Der Blogger und Forenbetreiber Mike Frison ist der Meinung, dass Blogger Journalisten nicht gleichgestellt werden sollten. Seit über einem Jahr kämpft er vor Gerichten fürs »Laienprivileg«. Jetzt will er laut »Spiegel Online« Verfassungsbeschwerde erheben. Zentrale Rechtsfrage ist, ob ein privater Forenbetreiber den gleichen Sorgfaltspflichten und Haftungsmaßstäben unterliegt, wie ein professionelles Presseorgan und dementsprechend vollumfänglich auf Unterlassung und Schadensersatz für persönlichkeitsverletztende Äußerungen in übernommenen Presseartikeln in Anspruch genommen werden kann, auch wenn es um Umstände geht, die von öffentlichem Interesse und dem eigenen Erfahrungs- und Kontrollbereich des Laien entzogen sind. Wenn die Karlsruher Richter die Beschwerde annehmen, so »Spiegel Online«, »wird die Posse um das Forum zur Grundsatzfrage. Denn dahinter steht die Problematik, wo die Grenzen zwischen Bloggern und Journalisten liegen«.

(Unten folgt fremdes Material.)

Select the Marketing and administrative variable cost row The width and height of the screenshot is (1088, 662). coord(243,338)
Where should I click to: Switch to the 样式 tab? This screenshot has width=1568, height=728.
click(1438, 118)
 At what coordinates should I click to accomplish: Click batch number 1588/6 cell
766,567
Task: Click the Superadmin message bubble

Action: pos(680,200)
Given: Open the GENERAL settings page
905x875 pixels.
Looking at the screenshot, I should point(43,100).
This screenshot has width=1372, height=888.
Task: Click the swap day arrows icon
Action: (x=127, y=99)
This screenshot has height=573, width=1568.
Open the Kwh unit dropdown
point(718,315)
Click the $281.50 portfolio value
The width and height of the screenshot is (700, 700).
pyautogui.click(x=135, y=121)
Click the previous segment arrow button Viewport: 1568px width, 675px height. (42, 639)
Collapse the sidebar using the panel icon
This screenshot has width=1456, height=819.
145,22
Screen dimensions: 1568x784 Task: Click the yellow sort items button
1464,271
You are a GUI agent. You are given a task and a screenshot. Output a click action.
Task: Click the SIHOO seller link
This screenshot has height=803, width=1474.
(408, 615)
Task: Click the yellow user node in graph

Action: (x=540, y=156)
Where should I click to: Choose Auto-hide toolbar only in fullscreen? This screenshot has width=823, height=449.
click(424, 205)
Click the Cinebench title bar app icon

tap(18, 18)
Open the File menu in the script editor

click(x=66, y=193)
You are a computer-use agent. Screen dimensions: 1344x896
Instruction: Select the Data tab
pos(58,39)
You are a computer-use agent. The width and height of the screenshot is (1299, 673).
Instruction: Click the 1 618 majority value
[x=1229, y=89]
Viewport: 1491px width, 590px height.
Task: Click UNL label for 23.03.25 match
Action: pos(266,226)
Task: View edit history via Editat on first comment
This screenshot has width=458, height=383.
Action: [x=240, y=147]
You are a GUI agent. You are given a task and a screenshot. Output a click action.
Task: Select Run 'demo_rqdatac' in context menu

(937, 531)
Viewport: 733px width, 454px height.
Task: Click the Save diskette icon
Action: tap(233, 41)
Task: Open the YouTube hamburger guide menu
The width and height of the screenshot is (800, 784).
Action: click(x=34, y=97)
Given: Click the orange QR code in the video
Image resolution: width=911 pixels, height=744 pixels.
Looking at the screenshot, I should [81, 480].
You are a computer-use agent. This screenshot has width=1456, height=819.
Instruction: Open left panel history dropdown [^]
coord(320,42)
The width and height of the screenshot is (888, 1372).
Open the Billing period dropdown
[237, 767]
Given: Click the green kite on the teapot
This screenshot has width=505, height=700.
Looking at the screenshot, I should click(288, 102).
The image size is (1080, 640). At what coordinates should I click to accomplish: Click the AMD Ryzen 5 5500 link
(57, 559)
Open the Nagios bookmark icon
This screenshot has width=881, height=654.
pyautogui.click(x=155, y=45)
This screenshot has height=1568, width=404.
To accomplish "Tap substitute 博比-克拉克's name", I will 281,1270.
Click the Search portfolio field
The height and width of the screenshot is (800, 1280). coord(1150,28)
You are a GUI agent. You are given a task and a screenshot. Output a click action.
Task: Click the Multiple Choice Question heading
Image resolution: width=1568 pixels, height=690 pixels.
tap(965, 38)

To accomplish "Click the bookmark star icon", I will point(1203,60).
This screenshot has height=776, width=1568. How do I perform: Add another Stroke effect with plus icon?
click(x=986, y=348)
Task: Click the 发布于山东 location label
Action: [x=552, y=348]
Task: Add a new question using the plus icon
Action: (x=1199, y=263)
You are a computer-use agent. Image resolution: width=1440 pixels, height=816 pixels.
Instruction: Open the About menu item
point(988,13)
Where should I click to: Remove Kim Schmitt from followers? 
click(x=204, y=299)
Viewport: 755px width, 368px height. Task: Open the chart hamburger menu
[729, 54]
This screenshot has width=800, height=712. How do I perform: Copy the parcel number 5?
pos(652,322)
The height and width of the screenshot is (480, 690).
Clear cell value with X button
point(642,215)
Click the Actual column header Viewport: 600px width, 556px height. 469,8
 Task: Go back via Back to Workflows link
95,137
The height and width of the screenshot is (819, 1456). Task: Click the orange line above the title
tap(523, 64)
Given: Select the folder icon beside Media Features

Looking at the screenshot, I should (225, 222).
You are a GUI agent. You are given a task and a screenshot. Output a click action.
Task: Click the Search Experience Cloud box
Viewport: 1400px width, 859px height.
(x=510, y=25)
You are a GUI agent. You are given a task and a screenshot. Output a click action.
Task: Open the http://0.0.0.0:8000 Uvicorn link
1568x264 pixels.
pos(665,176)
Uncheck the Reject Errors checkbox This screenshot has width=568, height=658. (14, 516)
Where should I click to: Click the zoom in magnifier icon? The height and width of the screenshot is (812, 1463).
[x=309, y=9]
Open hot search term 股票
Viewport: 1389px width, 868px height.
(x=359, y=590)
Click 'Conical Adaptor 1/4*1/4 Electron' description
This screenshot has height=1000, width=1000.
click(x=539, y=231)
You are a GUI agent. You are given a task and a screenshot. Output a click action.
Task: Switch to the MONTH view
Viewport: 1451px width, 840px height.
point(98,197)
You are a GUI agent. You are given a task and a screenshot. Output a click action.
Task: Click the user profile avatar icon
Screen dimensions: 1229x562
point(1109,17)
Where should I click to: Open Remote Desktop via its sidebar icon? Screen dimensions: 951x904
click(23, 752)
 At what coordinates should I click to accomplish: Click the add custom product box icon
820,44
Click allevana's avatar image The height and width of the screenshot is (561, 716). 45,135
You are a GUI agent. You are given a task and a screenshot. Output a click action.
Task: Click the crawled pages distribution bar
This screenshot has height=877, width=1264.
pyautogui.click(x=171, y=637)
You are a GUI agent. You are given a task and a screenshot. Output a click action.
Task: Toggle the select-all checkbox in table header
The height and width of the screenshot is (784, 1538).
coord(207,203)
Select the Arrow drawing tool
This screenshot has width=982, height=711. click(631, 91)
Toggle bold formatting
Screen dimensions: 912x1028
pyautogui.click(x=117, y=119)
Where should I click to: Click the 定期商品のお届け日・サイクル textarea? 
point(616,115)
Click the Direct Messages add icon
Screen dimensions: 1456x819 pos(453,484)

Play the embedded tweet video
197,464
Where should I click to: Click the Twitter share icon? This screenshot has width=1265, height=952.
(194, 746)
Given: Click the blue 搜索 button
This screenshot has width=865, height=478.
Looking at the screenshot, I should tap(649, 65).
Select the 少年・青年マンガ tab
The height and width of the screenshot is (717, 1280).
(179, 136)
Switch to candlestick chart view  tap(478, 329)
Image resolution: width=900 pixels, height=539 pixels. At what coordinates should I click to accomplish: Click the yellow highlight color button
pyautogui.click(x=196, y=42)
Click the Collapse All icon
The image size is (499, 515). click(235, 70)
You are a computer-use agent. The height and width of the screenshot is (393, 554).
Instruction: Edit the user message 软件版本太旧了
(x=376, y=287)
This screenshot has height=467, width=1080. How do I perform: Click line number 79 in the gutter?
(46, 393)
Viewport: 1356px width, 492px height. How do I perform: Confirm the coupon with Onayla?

Hintergrund: Im Januar 2011 erhielt Frison, der eine Plattform für Fans des Nürburgrings betreibt, eine Abmahnung, weil er sich in einem Blogeintrag auf einen Zeitungsartikel berufen hatte gegen dessen Veröffentlichung und Verbreitung erfolgreich wegen persönlichkeitsverletztenden Äußerungen eine einstweilige Verfügung erwirkt wurde. Frison wurde zur Löschung des Texts und zur Abgabe einer strafbewehrten Unterlassungserklärung aufgefordert. Den zu diesem Zeitpunkt eineinhalb Jahre alten Blogeintrag nahm er aus dem Netz, die Unterlassungserklärung hingegen lehnte er ab. Der gegen die daraufhin vom LG Köln erlassene einstweilige Verfügung eingelegte Widerspruch blieb erfolglos. Das LG Köln bestätigte mit Urteil vom 11. Mai 2011 (Az.: 28 O 72/11; Veröffentlichung in ZUM bzw. ZUM-RD folgt) die einstweilige Verfügung mit der Begründung, der Verfügungsbeklagte sei als Forumsbetreiber für die streitgegenständlichen Äußerungen in dem übernommenen Artikel verantwortlich. Er könne sich nicht auf das vom BVerfG entwickelte »Laienprivileg« berufen, da er seit über 10 Jahren das Forum betreibe und durch die von ihm betriebene Website »eine auf Dauer angelegte mediale Öffentlichkeit« schaffe. Vor diesem Hintergrund sei unabhängig davon, ob der Verfügungsbeklagte sich dieser Tätigkeit hauptberuflich oder in seiner Freizeit widme, eine Berufung auf das »Laienprivileg« ausgeschlossen. Das OLG Köln hatte nach übereinstimmender Erledigung nur noch über die Kosten zu entscheiden. Mit Beschluss vom 22. November 2011 (Az.: 15 U 91/11; Veröffentlichung in ZUM bzw. ZUM-RD folgt) erkannte das OLG Köln dem Verfügungsbeklagten zwar das »Laienprivileg« an, legte ihm jedoch einen Großteil der Kosten auf. Hiergegen wendet sich die nun eingereichte Verfassungsbeschwerde. 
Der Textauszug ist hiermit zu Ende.